YOUR TASK: Extend the Day 6 happiness challenge journal entry below, starting right after its third gratitude line.

GIVEN PASSAGE:
►

30 Day Happiness Challenge: Day 6

Meditation

Theo got up with me this morning, and I have barely been sitting alone for more than five minutes, much less meditating. So, I’m planning to do it tonight before bed. I know what I said about meditating while lying down, but there it is. What kind of positive influence will a just before sleep meditation provide? I dunno. It will be positive because I will have done it. That’s all I can say for now.

Exercise

You and Rory can be disappointed with me on this one. No walking today. However, I chose to do several other physical activities that certainly felt like exercise. I cleaned leaves, pine needles, and various other tree debris off the roof. I cleaned out the gutters. And I did some raking.

Gratitude

  1. I am grateful for our doula, who we met with again today. She has a great, peaceful presence about her. In addition to being glad that she will be assisting with the twin birth, I’m also grateful to be around someone who so clearly loves what she does.
  2. I am grateful for a house to work on, even if it always seems to be plotting against me.
  3. I am grateful for plastic easter eggs, which are still keeping Theo entertained.

◄

INFORMATION SHOWN:
►

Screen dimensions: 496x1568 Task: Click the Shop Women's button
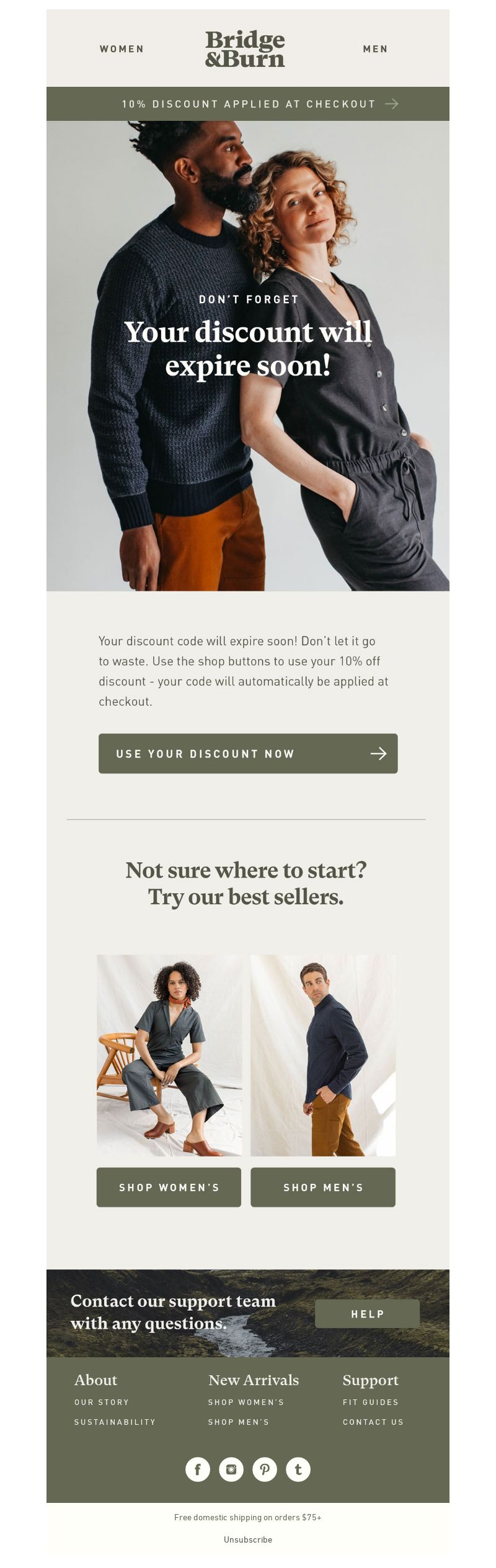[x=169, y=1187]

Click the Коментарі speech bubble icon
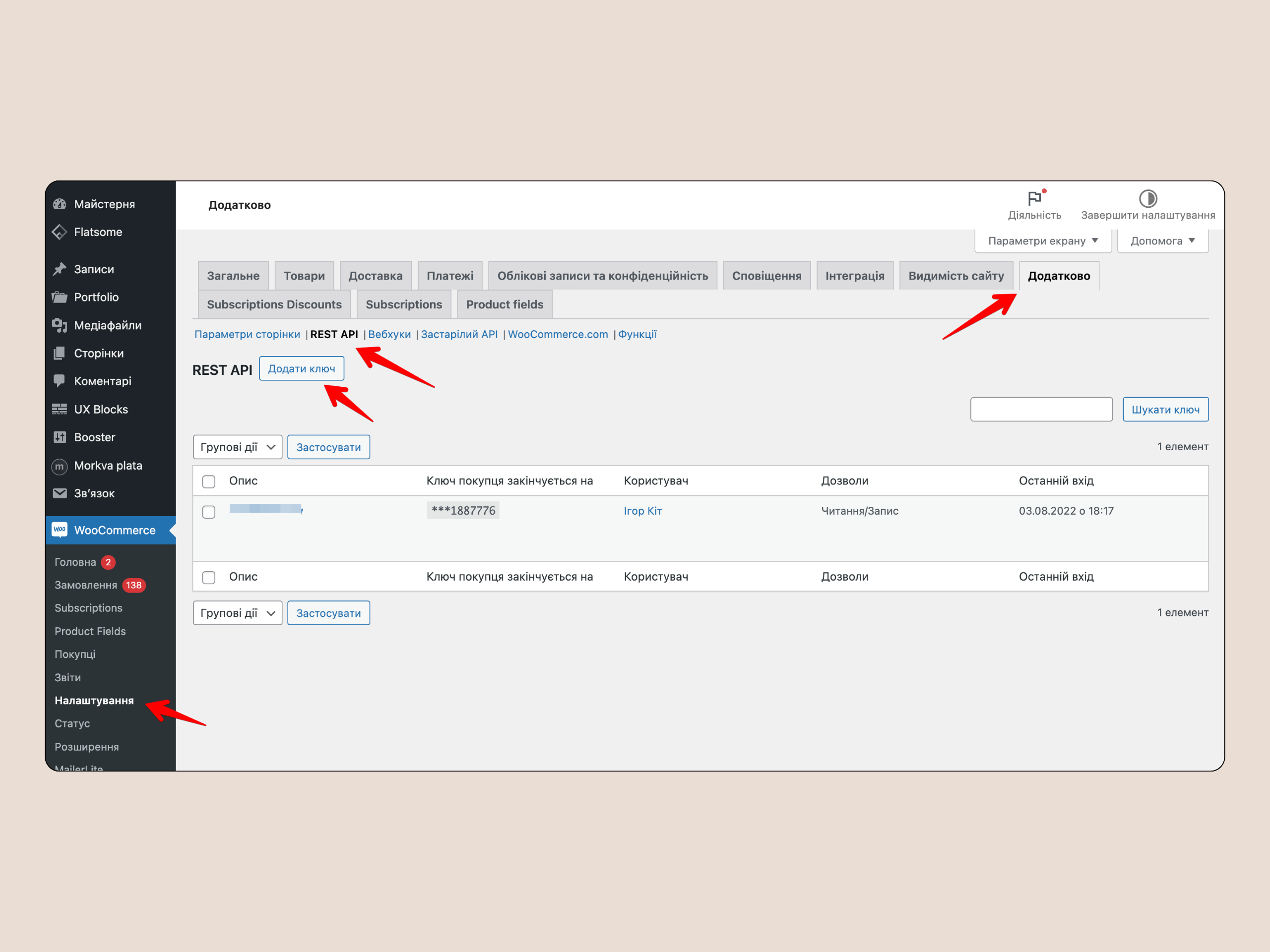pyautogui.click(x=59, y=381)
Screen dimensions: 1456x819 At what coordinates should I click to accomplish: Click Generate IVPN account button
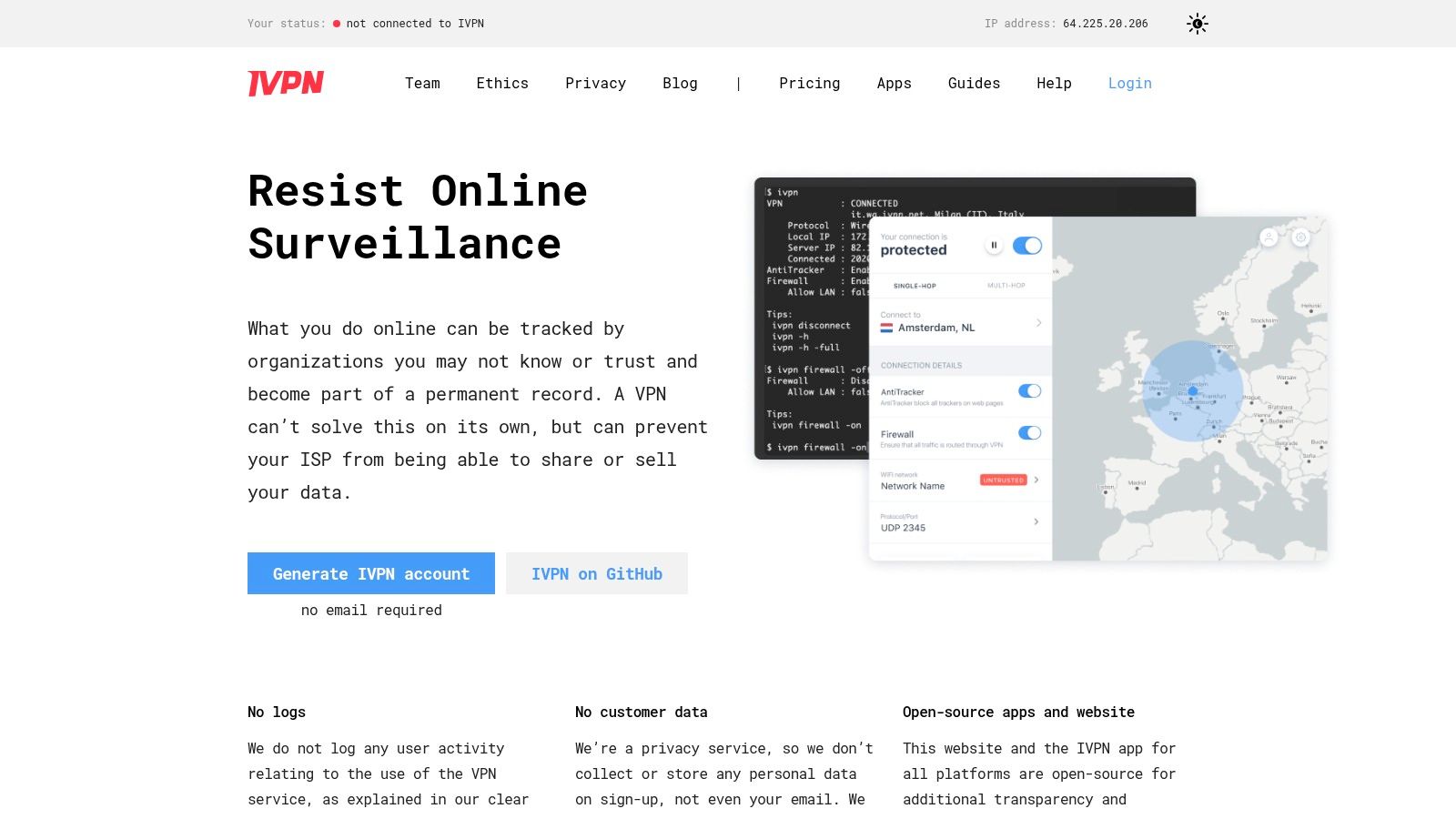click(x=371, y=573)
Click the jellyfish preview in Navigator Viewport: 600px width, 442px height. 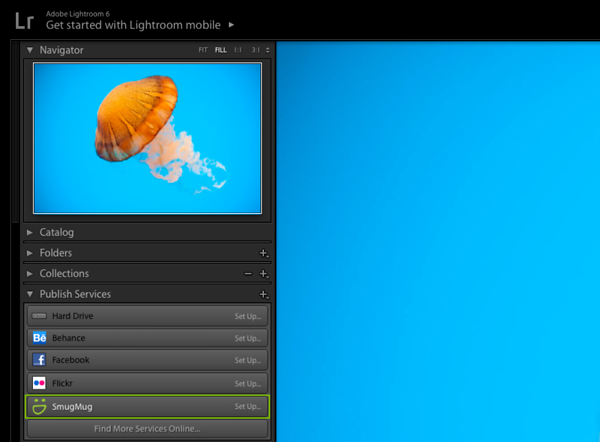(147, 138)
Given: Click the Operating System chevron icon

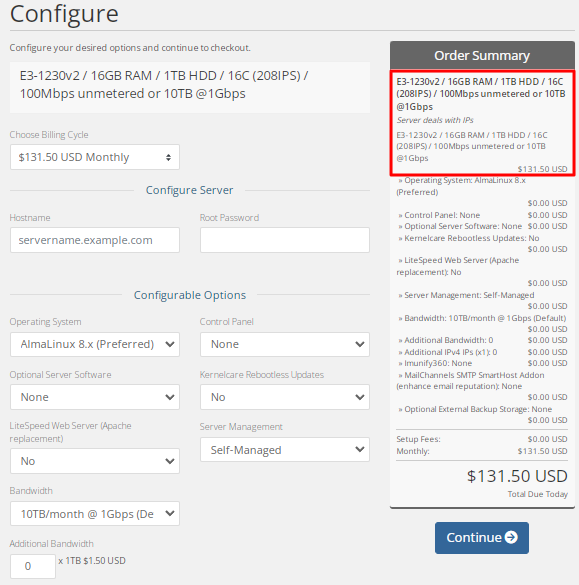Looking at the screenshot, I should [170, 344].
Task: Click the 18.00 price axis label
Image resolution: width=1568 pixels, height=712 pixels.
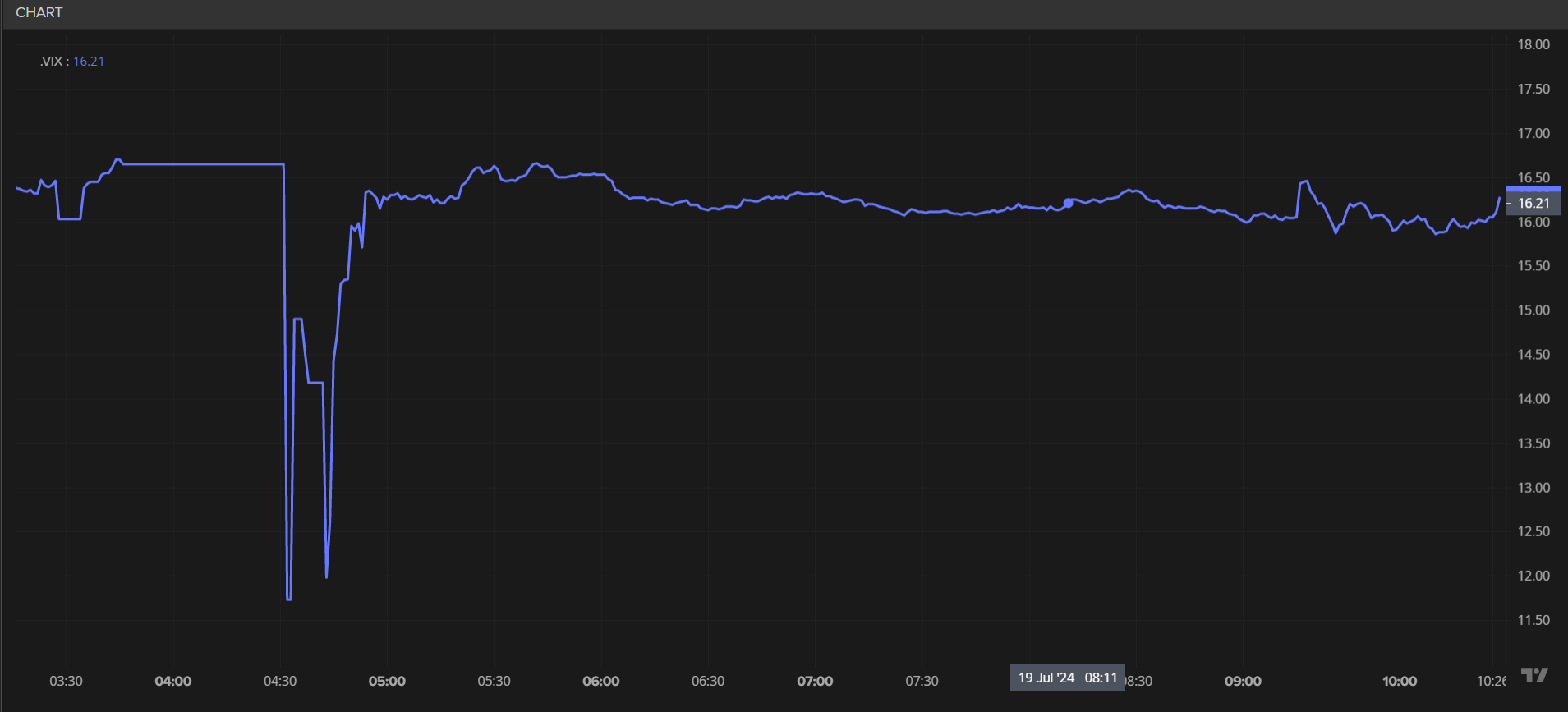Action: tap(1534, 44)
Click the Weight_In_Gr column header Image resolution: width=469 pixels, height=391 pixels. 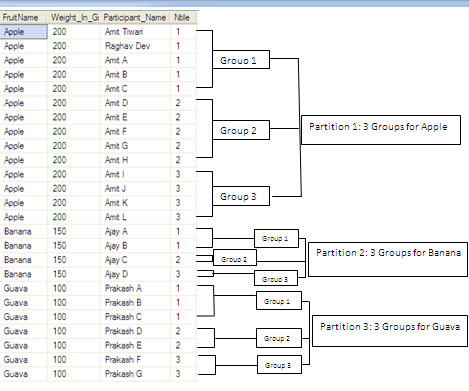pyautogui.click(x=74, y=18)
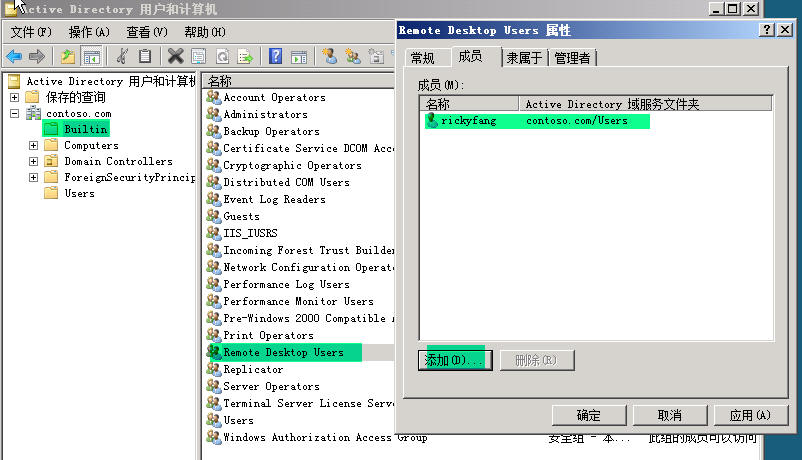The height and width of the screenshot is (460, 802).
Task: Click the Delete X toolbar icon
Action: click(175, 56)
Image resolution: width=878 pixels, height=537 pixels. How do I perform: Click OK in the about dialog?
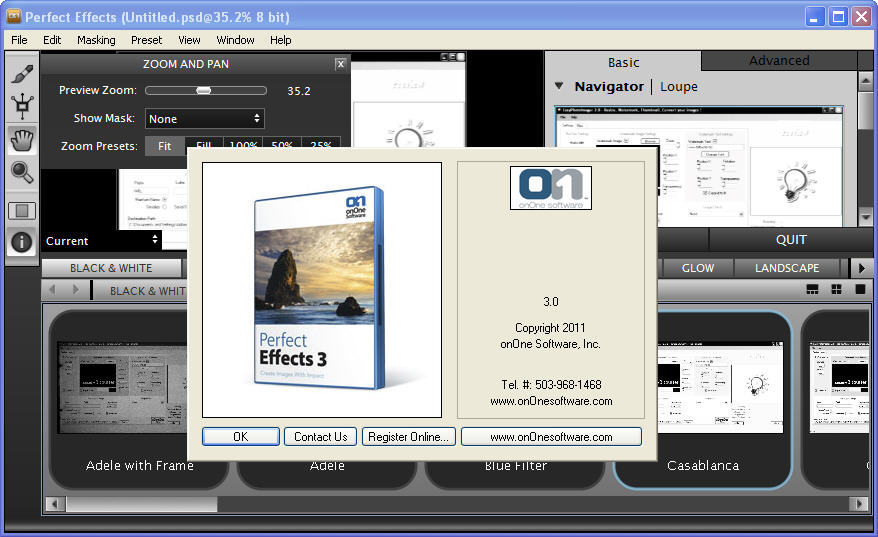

◄

REPLY TO THE TASK:
Kindness

I almost missed this one, but before I started writing this post, I decided to send off an email I’ve been wanting to send. I was thanking a writer I really admire for his work and his inspiration. It was a small gesture, one he probably sees hundreds of times a week, but it felt like kindness. I’m glad this challenge finally prompted me to get around to it. (And now I realize I totally could have used that as one of my gratitudes.)

Something good

I’ve actually been having a bit of a bummerfest in my mind for the last few days. It’s a combination of stuff I don’t really want to go into right now, but Melanie noticed and asked me about it. I sort of talked about it. That didn’t really make me feel any better, but it did make me feel better knowing that there is someone around to notice my mood and express genuine interest in how I’m feeling. I probably take that for granted too often.

Getting close to a week into the challenge now. But I’m not really supposed to be judging its effects until the end. Instead, I’ll just say that I don’t understand how time continues to go by so quickly.

Enjoy your Monday.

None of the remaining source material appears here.